La brûlerie a été créée en 1934 par mon grand-père qui tient une épicerie, rue Stéphanopoli, La Corsoise. Il vend à l’époque beaucoup de café en grain et en vrac. Il a donc l’idée de concevoir une petite brûlerie et de proposer à la vente du café en sachet. Le café Corsica voit le jour dans cette petite échoppe de quartier.

Comment arrive-t-on à poursuivre l’aventure ?

Quand j’ai intégré l’entreprise, j’ai fait tous les métiers et gravis tous les échelons, j’ai été livreur, torréfacteur, emballeur, mélangeur, gestionnaire des achats… Mon frère après ses études a décidé de nous rejoindre en remplacement de mon oncle parti à la retraite, et nous avons travaillé pendant quelques années tous les deux, aux côtés de notre père.
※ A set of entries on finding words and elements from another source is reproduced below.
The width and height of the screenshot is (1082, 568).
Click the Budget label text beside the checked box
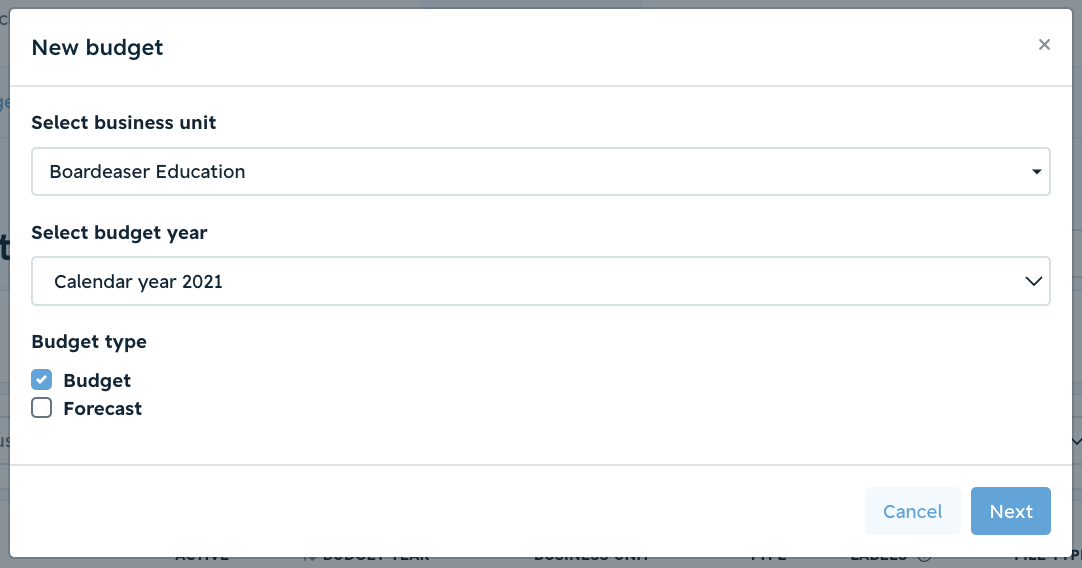[x=97, y=380]
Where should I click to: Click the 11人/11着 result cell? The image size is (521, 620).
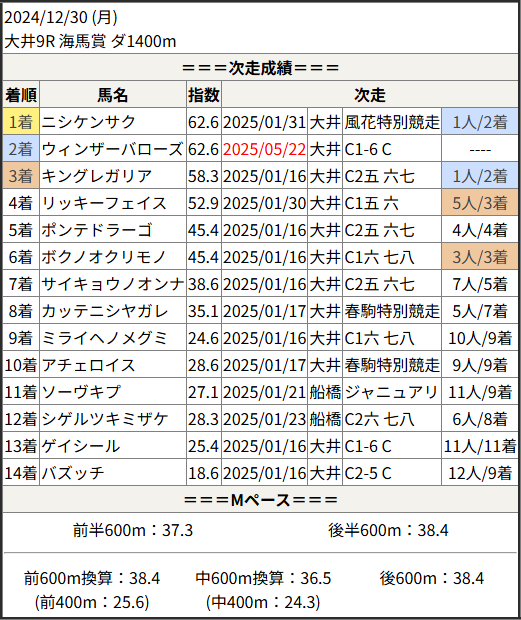pos(480,446)
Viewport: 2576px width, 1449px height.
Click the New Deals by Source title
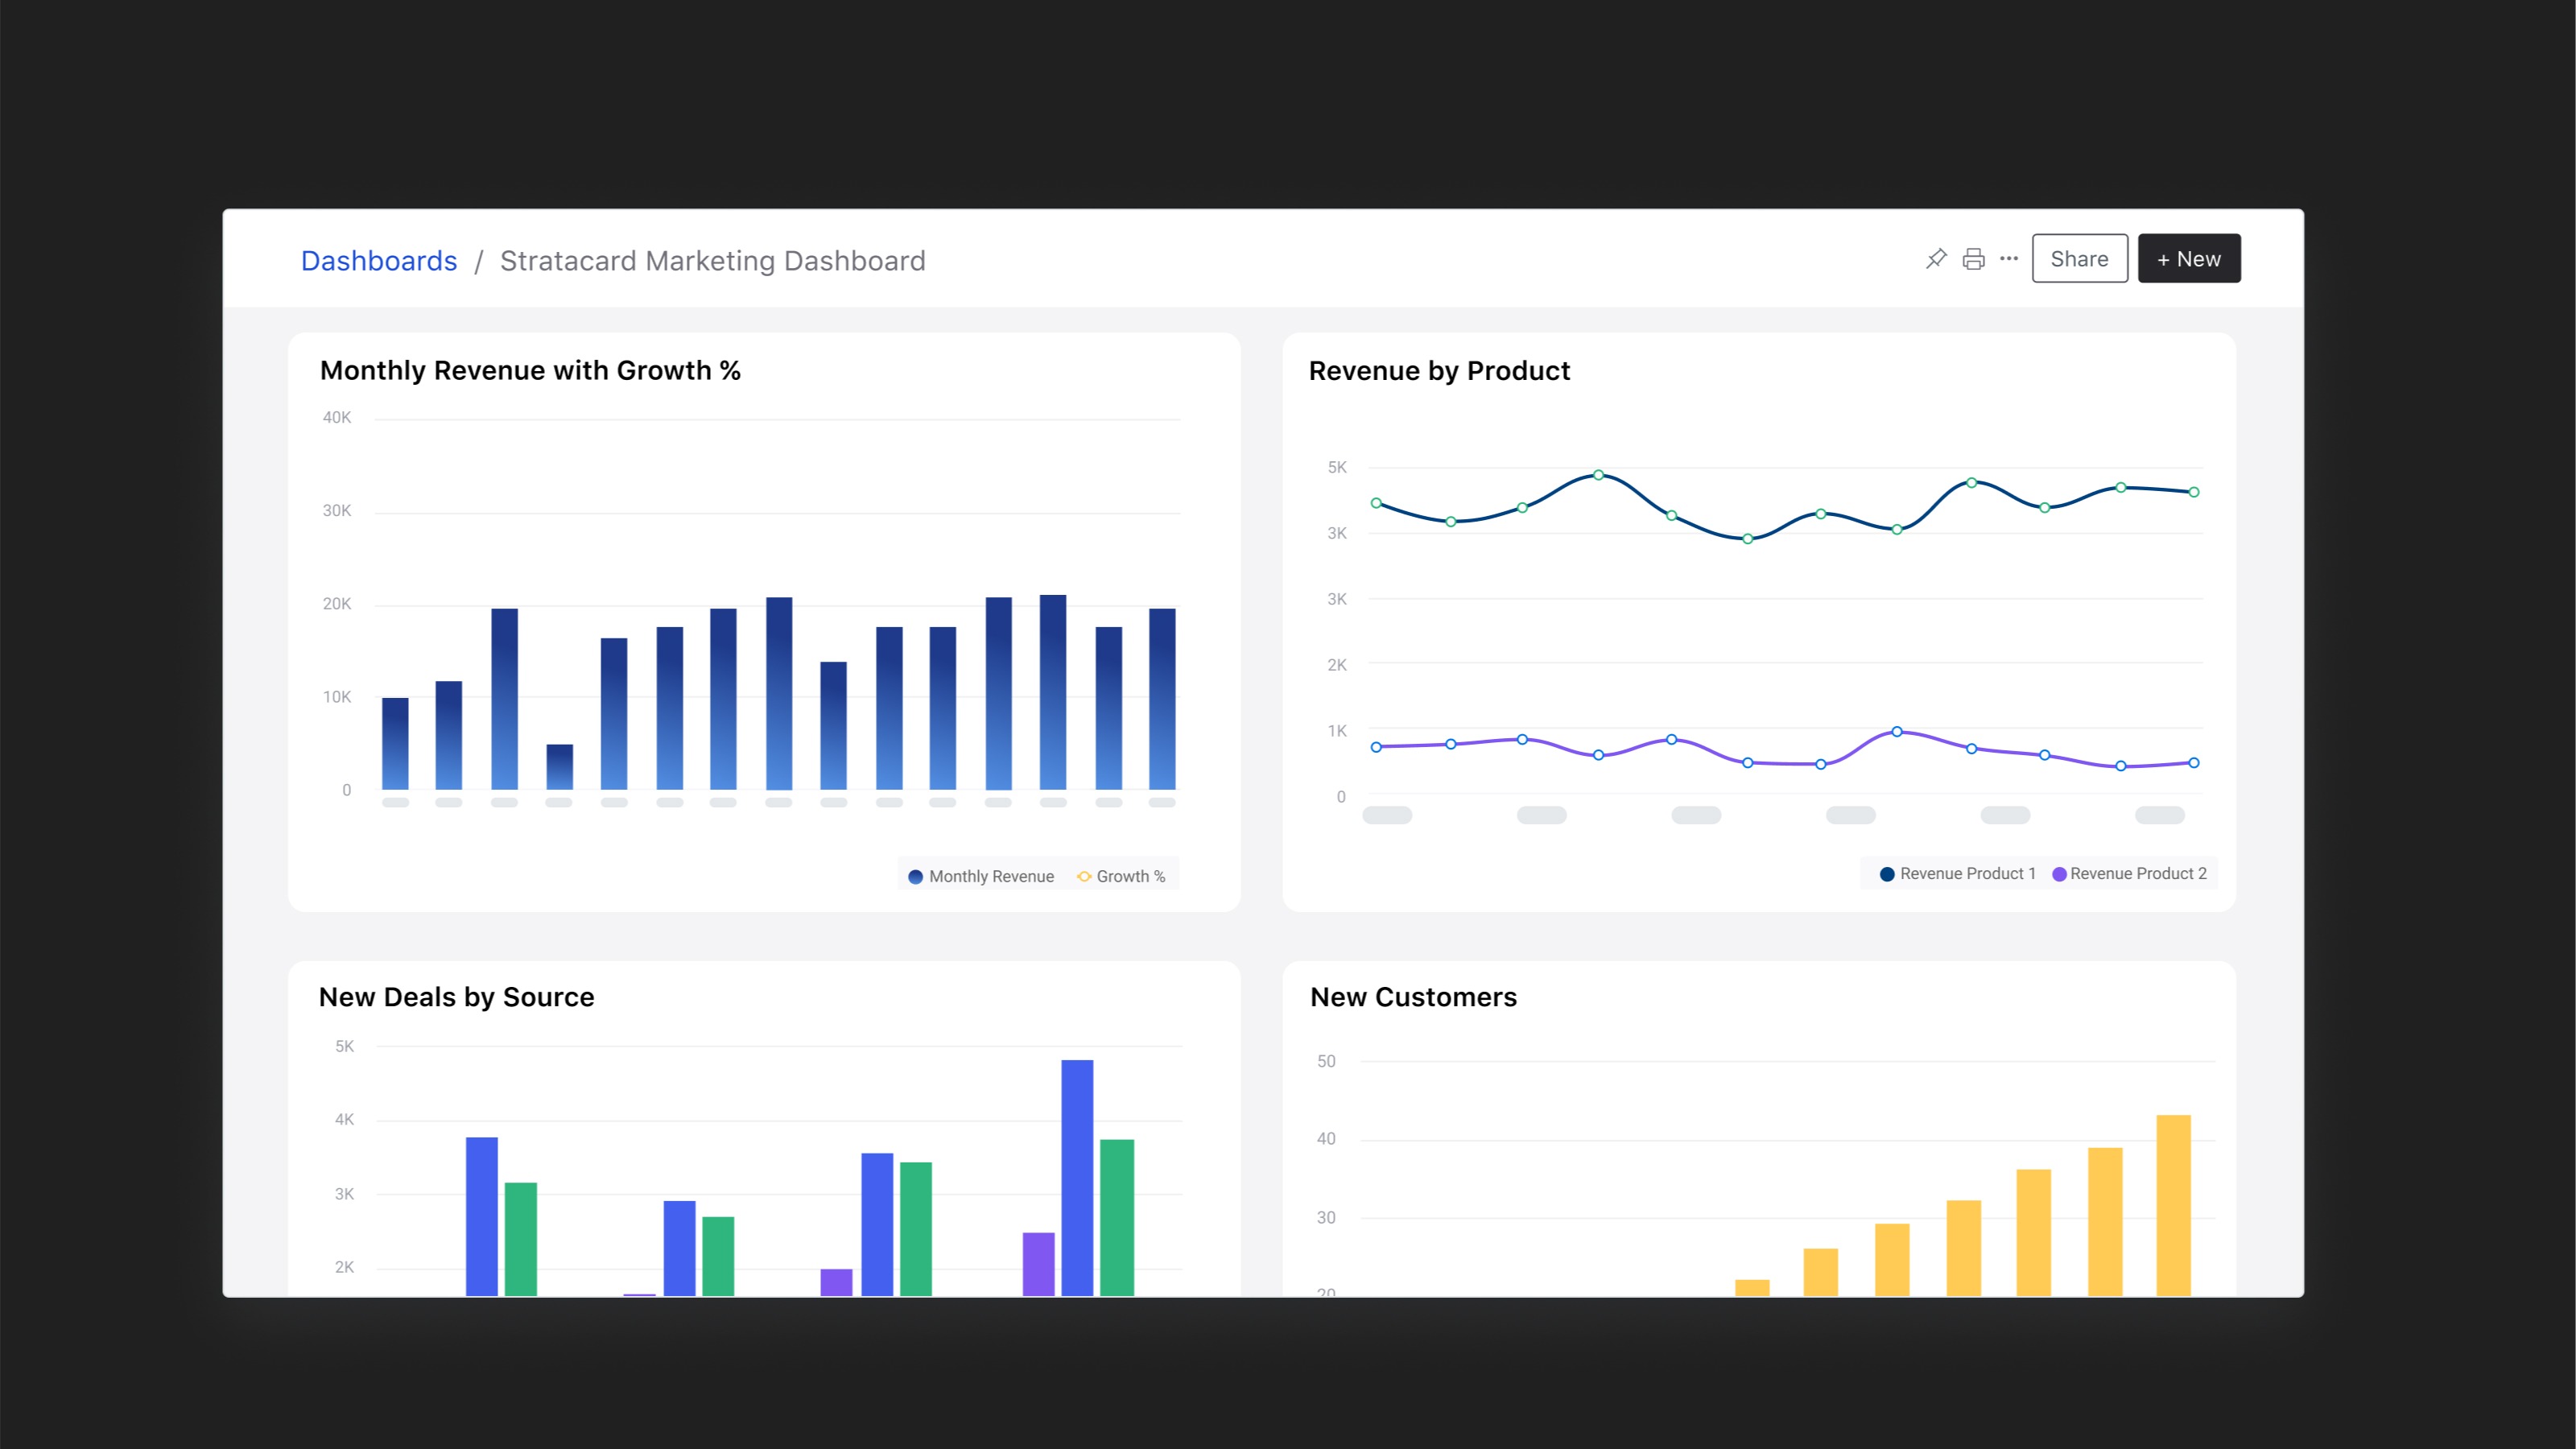(456, 997)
Quand ce dernier décide de partir à la retraite, le marché est très tendu. Nous avons donc trouvé un accord de partenariat avec le groupe Segafredo, qui nous a permis de pouvoir poursuivre notre activité dans de bonnes conditions et de bénéficier de toute leur expérience et de leur savoir-faire.

Après avoir poursuivi ma formation en comptabilité, ainsi qu’à l’Institut français du café et du cacao, je suis responsable aujourd’hui de la partie commerciale et mon frère, de la partie administrative. L’entreprise compte 11 salariés, notre marché est partagé entre la grande et moyenne distribution et celui des cafés, hôtellerie et restauration. Pour ce dernier, nous fournissons en plus du café, tout le matériel associé, machines, touillettes, sucre, thé, chocolat, jus d’orange et même des confitures !

Quels sont vos projets d’avenir ?

L’avenir pour nous est de pouvoir développer d’autres marchés sur le continent et à l’étranger. Le Café Corsica est une marque qui possède une très forte identité, mais comme toute marque, nous devons trouver des niches de développement. Le café bio en est une, un réseau de 400 boulangeries bio vient d’ailleurs de s’adresser à nous pour fournir en café en grain, toutes les boutiques dans lesquelles sont installées des machines.

Comment se porte le marché du café ?

Nous souffrons comme les autres structures en Corse du même climat général. Nous sommes confrontés en hiver à un marché restreint, et à une saison de plus en plus courte. Paradoxalement, nous devons avoir une capacité de production qui passe du simple au triple entre février et juillet. Nous sommes donc capables de pouvoir répondre à des marchés extérieurs, et le groupe Segafredo nous permet de pouvoir utiliser la puissance de leur force commerciale.

Quel est votre regard sur l’entreprenariat en Corse ?

J’observe avec bienveillance un certain dynamisme et un professionnalisme au sein de la nouvelle génération d’entrepreneurs. Nous sommes passés dans une nouvelle ère dans laquelle au-delà de la simple transmission, se développe une plus grande créativité en particulier dans l’agroalimentaire, dans le textile, l’artisanat d’art.

Et sur la jeunesse ?

Je ne veux pas jouer à l’ancien combattant mais je préfère la mienne à la leur. Le monde virtuel, dans lequel ils évoluent, n’est pas celui des valeurs que je défends. Ils sont ensemble mais seuls.

Quels sont vos regrets ?

J’ai le regret de ne pas voyager assez mais professionnellement je suis un privilégié, j’ai choisi la facilité mais sans regret. D’ailleurs, j’ai toujours cette petite phrase qui trotte dans la tête dans les moments un peu plus stressants : « c’est pas grave, ça va s’arranger ».

Et votre fierté ?

Je suis fier d’appartenir à la troisième génération de cette entreprise, mes enfants ne vont sans doute pas prendre la suite mais il y a mes neveux qui sont encore jeunes et qui sait peut-être que les miens changeront d’avis.

Quand j’ai commencé dans la brûlerie, j’étais le plus jeune, les anciens m’ont vu grandir, aujourd’hui mon frère et moi sommes les plus âgés, quand j’y pense, je souris et je suis fier du chemin parcouru.